# [Requirement]
Please identify each line of the material below that contains the word "Click" and copy those lines.

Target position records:

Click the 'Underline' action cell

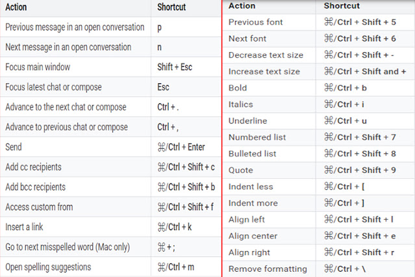pos(269,120)
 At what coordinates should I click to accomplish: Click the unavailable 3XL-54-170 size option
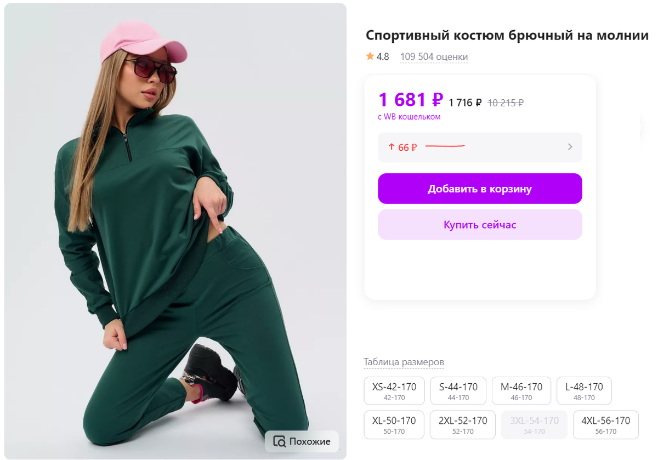coord(534,424)
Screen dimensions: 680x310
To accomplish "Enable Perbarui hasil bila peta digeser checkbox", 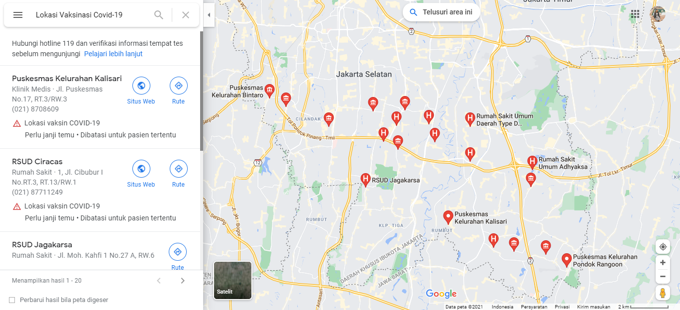I will (12, 300).
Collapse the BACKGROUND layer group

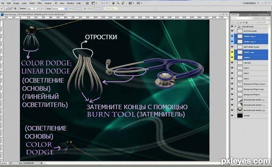pos(236,27)
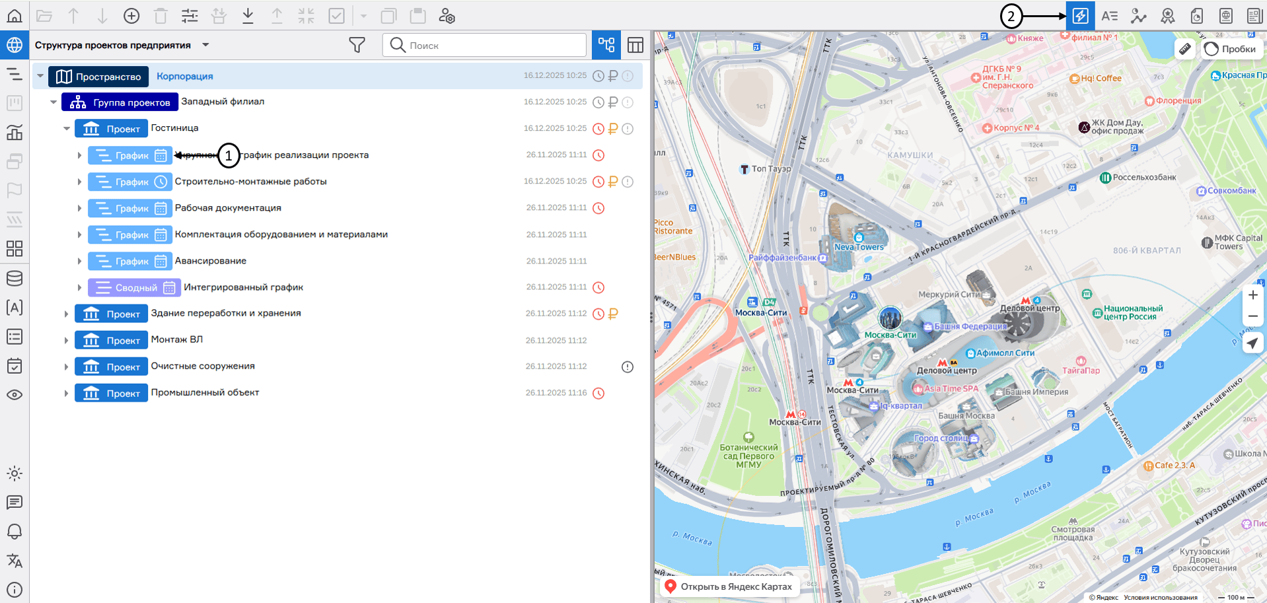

# [Answer to the exercise]
Click the 'Underline' action cell
 At what coordinates should I click to accomplish: Click the unavailable 3XL-54-170 size option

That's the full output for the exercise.